= Work order =
Starting with the line that contains "The width and height of the screenshot is (1088, 697).", copy every line through the end of the data below, exactly and with nothing added.

Records from a data source:
○ ○ ○ ○ ○ ○ ○

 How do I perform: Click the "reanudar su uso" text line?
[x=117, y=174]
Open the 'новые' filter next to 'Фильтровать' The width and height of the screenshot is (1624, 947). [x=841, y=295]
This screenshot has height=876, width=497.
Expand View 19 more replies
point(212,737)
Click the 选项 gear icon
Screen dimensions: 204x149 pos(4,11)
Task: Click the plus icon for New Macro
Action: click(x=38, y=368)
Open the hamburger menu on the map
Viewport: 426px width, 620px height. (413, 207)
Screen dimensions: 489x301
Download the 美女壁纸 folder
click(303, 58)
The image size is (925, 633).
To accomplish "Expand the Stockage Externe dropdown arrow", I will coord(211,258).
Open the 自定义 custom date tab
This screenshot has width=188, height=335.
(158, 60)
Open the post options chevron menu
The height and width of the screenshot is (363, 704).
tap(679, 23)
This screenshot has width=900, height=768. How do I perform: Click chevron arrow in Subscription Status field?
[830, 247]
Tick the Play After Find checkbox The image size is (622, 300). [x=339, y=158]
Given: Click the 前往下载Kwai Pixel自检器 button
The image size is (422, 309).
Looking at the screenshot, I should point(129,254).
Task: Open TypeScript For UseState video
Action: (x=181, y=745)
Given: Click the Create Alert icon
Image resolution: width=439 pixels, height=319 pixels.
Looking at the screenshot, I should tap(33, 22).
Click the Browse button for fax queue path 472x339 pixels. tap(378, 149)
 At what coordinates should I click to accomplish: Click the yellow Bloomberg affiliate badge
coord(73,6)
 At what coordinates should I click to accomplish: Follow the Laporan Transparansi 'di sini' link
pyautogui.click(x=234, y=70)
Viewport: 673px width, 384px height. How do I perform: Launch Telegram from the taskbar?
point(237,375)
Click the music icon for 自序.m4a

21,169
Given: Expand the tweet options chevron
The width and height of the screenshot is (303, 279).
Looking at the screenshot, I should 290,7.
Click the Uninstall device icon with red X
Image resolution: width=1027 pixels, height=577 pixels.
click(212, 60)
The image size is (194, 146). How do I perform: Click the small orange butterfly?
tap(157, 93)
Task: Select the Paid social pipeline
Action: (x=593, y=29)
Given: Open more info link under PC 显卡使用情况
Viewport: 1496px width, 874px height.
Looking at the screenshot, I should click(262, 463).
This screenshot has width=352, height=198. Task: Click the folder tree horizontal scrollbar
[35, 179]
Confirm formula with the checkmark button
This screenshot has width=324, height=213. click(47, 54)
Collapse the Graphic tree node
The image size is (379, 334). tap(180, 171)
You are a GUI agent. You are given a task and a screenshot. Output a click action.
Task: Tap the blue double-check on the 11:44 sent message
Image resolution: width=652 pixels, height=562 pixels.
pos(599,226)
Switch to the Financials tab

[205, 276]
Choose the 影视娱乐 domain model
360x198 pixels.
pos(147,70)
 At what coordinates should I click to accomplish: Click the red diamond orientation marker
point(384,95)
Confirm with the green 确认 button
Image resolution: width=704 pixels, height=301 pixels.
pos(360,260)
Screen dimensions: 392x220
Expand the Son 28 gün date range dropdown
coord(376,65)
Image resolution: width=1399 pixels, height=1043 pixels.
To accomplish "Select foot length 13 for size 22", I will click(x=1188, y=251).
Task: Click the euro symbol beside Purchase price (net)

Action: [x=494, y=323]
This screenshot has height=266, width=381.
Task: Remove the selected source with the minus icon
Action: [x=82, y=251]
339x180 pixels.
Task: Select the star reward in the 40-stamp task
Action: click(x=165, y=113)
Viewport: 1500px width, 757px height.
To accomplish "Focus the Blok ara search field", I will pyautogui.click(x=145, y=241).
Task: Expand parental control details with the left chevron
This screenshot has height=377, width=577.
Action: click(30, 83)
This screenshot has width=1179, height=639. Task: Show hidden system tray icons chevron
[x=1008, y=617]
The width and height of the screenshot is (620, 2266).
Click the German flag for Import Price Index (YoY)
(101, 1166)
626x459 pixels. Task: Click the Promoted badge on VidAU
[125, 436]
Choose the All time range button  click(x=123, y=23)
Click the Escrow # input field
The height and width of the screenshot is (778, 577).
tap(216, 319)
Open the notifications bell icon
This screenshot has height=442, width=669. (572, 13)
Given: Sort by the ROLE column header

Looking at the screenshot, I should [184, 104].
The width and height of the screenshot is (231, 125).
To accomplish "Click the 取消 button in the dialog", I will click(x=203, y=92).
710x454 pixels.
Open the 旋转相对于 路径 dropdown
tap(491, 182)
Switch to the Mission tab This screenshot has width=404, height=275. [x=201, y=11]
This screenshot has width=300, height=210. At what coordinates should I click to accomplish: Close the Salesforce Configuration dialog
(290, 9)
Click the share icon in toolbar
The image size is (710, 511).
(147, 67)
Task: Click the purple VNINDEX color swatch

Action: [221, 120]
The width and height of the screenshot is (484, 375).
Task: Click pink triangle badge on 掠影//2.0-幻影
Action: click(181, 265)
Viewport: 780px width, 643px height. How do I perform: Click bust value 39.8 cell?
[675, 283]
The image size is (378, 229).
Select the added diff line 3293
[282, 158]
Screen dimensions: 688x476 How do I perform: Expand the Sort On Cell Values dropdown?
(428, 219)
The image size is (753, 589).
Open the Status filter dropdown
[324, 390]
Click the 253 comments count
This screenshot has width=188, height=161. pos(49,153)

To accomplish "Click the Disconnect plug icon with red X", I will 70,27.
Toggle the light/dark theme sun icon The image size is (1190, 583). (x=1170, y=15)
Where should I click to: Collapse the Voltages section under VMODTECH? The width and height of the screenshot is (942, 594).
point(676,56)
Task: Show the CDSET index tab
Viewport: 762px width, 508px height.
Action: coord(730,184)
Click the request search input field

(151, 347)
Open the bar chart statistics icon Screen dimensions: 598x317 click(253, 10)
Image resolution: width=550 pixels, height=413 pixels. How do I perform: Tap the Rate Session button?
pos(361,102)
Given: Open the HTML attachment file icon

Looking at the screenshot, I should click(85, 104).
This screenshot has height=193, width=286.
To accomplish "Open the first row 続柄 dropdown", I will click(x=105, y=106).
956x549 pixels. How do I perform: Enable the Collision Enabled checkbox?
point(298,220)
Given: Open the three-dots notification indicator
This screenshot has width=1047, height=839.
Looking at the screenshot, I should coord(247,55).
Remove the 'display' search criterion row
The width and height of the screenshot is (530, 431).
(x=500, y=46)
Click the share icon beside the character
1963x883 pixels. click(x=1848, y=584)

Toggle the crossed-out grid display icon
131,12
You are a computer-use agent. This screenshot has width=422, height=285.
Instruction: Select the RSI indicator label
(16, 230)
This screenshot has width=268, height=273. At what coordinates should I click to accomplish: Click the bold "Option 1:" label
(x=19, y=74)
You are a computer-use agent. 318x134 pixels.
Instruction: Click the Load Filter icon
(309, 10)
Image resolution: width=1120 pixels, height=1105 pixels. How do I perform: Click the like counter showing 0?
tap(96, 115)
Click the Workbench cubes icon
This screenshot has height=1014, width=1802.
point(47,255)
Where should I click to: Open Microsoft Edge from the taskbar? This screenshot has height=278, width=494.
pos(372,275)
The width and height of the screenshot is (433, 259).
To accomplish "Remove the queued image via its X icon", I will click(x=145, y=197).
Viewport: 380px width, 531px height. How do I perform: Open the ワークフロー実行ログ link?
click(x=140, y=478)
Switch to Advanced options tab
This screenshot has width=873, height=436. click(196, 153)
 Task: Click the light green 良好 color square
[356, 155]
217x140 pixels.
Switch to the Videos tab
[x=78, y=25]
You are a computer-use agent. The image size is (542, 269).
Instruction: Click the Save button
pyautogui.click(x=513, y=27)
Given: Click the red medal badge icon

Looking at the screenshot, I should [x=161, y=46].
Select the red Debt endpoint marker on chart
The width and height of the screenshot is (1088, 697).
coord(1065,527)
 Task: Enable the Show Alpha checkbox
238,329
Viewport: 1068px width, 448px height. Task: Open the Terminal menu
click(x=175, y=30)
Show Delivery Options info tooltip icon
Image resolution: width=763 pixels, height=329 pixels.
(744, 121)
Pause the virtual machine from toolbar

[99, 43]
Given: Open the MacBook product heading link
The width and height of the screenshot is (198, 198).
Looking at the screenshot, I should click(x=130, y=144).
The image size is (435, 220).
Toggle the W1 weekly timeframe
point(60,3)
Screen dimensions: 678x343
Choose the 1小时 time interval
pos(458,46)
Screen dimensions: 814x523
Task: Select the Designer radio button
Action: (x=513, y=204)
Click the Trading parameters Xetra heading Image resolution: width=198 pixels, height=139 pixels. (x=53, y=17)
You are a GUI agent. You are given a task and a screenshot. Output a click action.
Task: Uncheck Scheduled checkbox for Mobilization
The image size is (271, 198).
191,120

○ ○ ○ ○ ○ ○ ○

= Response box =
The width and height of the screenshot is (1088, 697).
coord(1065,527)
 Task: Enable the Show Alpha checkbox
238,329
Viewport: 1068px width, 448px height. Task: Open the Terminal menu
click(x=175, y=30)
Show Delivery Options info tooltip icon
Image resolution: width=763 pixels, height=329 pixels.
(744, 121)
Pause the virtual machine from toolbar

[99, 43]
Given: Open the MacBook product heading link
The width and height of the screenshot is (198, 198).
Looking at the screenshot, I should click(x=130, y=144).
The image size is (435, 220).
Toggle the W1 weekly timeframe
point(60,3)
Screen dimensions: 678x343
Choose the 1小时 time interval
pos(458,46)
Screen dimensions: 814x523
Task: Select the Designer radio button
Action: (x=513, y=204)
Click the Trading parameters Xetra heading Image resolution: width=198 pixels, height=139 pixels. (x=53, y=17)
You are a GUI agent. You are given a task and a screenshot. Output a click action.
Task: Uncheck Scheduled checkbox for Mobilization
The image size is (271, 198).
191,120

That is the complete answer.